■ Given information
───

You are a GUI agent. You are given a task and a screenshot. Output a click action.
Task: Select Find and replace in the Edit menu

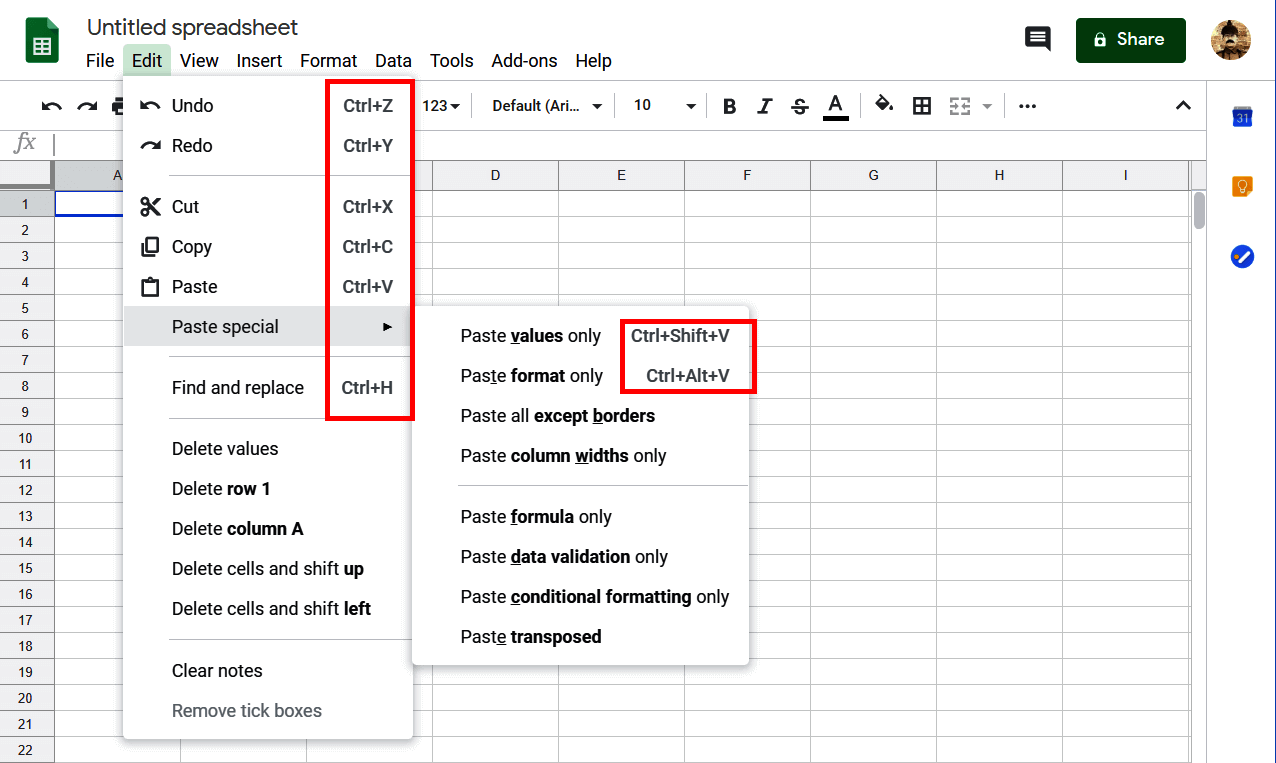[x=238, y=387]
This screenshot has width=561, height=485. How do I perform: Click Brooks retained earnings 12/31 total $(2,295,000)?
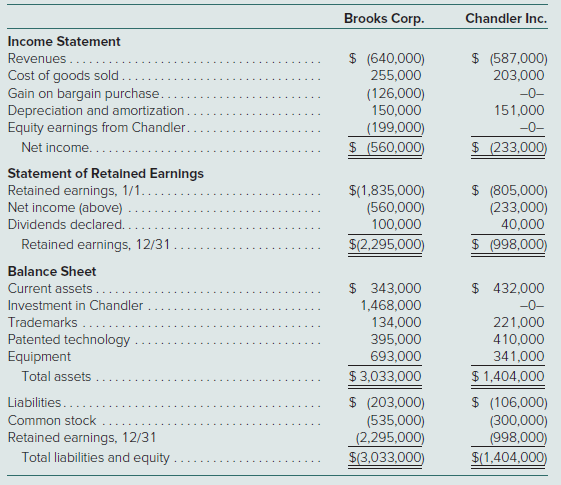(x=387, y=245)
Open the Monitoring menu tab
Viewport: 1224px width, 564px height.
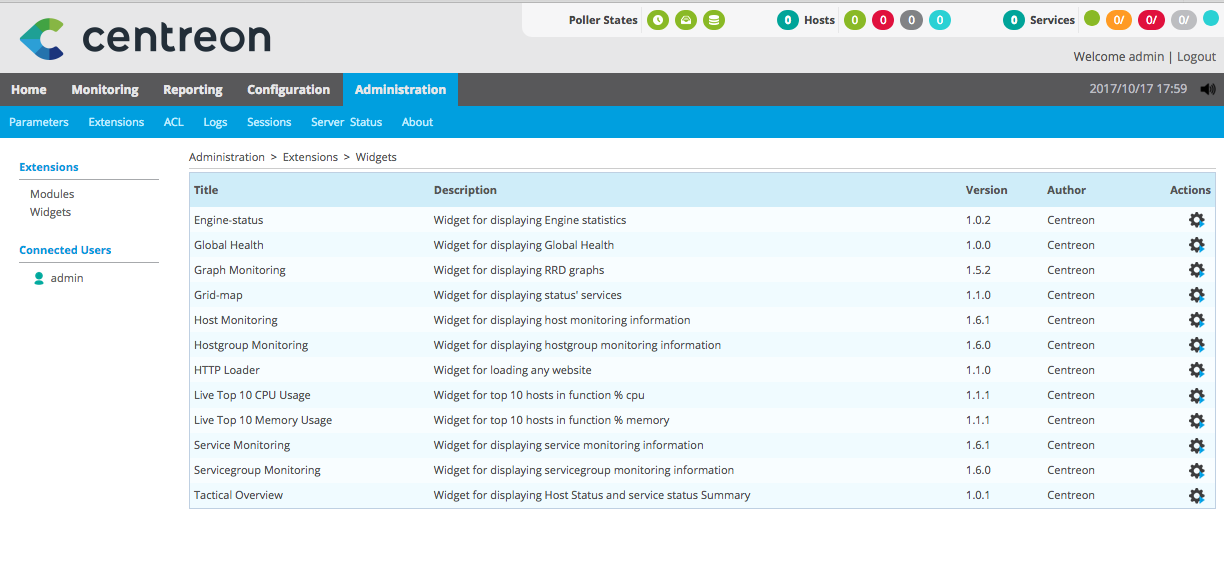click(105, 90)
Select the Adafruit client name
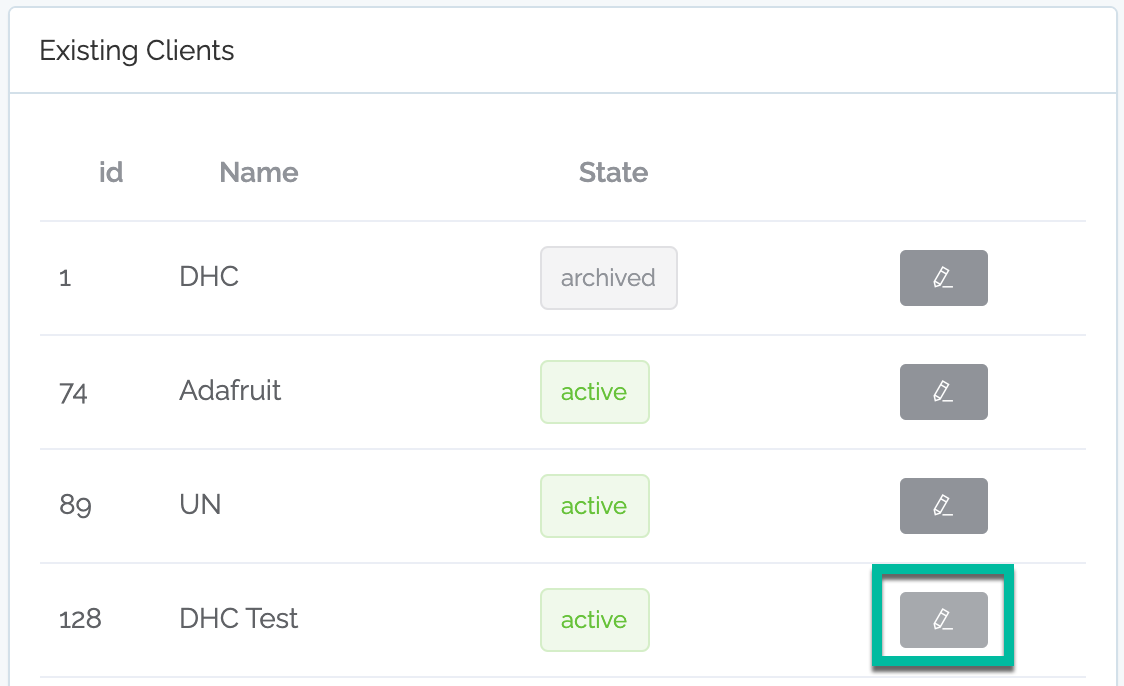This screenshot has width=1124, height=686. (230, 391)
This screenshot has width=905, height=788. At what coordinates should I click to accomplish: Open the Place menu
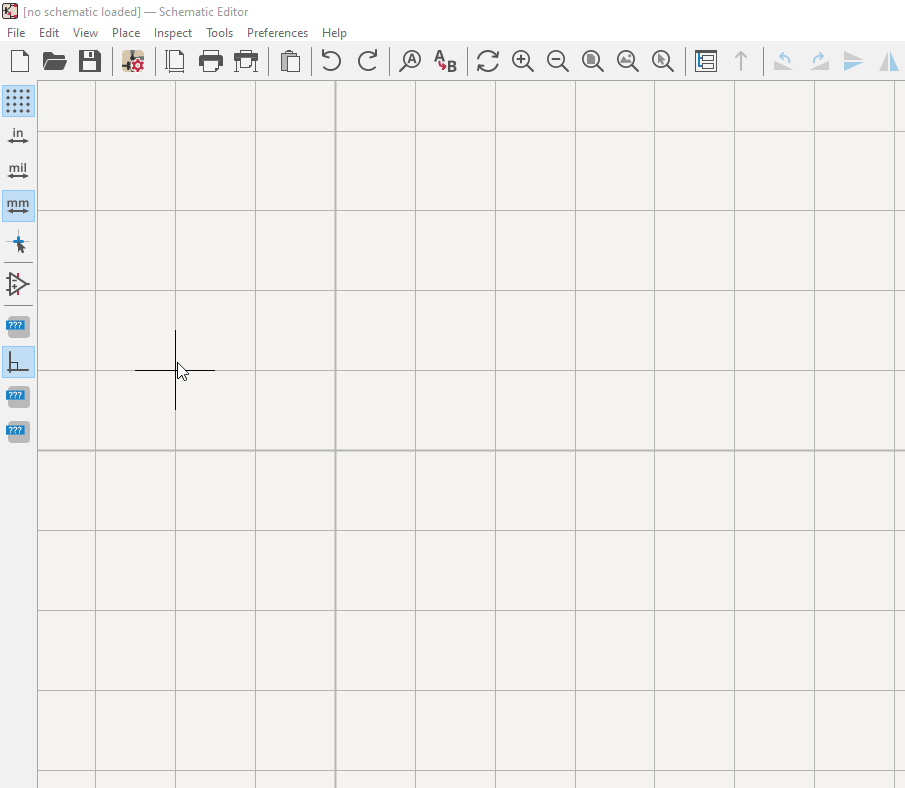tap(125, 32)
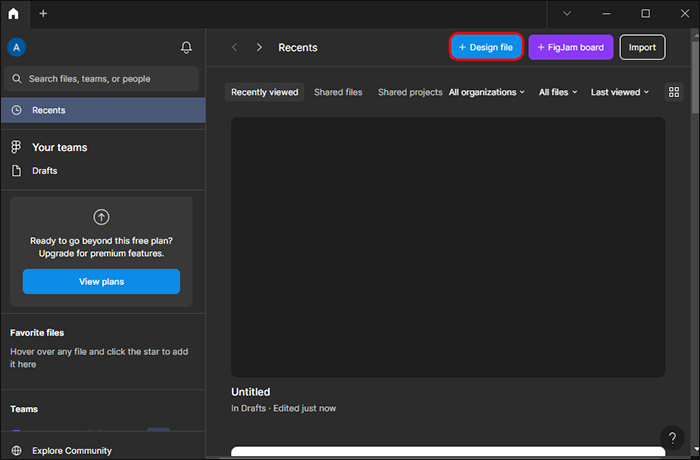
Task: Click the account avatar icon
Action: click(16, 48)
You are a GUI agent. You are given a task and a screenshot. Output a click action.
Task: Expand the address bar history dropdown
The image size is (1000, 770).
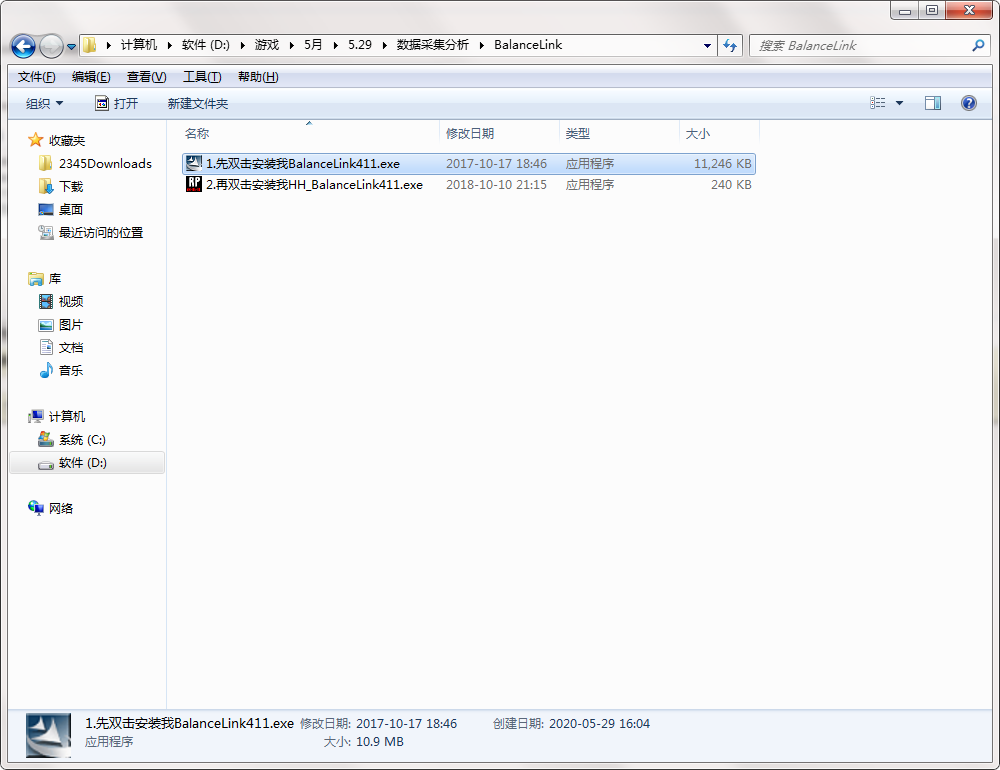pos(707,45)
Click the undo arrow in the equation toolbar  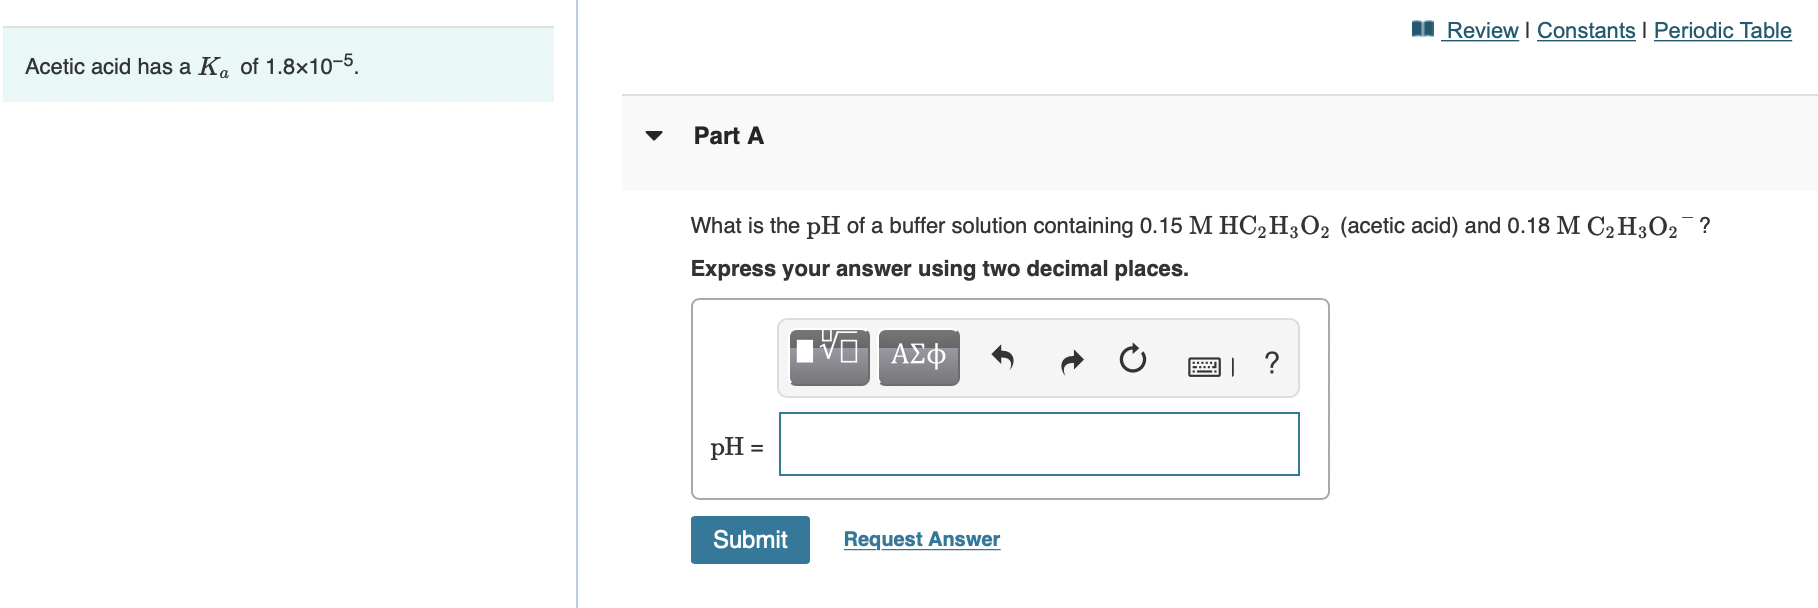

───

■ Instructions for the task
Return the records exactly. Don't carry the pictures over.

■ Exercise result
You are a GUI agent. You are given a task and a screenshot. Output a click action.
Task: Select Find and replace in the Edit menu

[x=238, y=387]
This screenshot has width=561, height=485. How do I perform: Click Brooks retained earnings 12/31 total $(2,295,000)?
(x=387, y=245)
Open the Monitoring menu tab
Viewport: 1224px width, 564px height.
click(105, 90)
Select the Adafruit client name
This screenshot has width=1124, height=686. (230, 391)
This screenshot has width=905, height=788. At what coordinates should I click to accomplish: Open the Place menu
tap(125, 32)
Task: Click the account avatar icon
Action: click(16, 48)
You are a GUI agent. You are given a task and a screenshot. Output a click action.
Task: Expand the address bar history dropdown
The image size is (1000, 770).
pos(707,45)
Click the undo arrow in the equation toolbar  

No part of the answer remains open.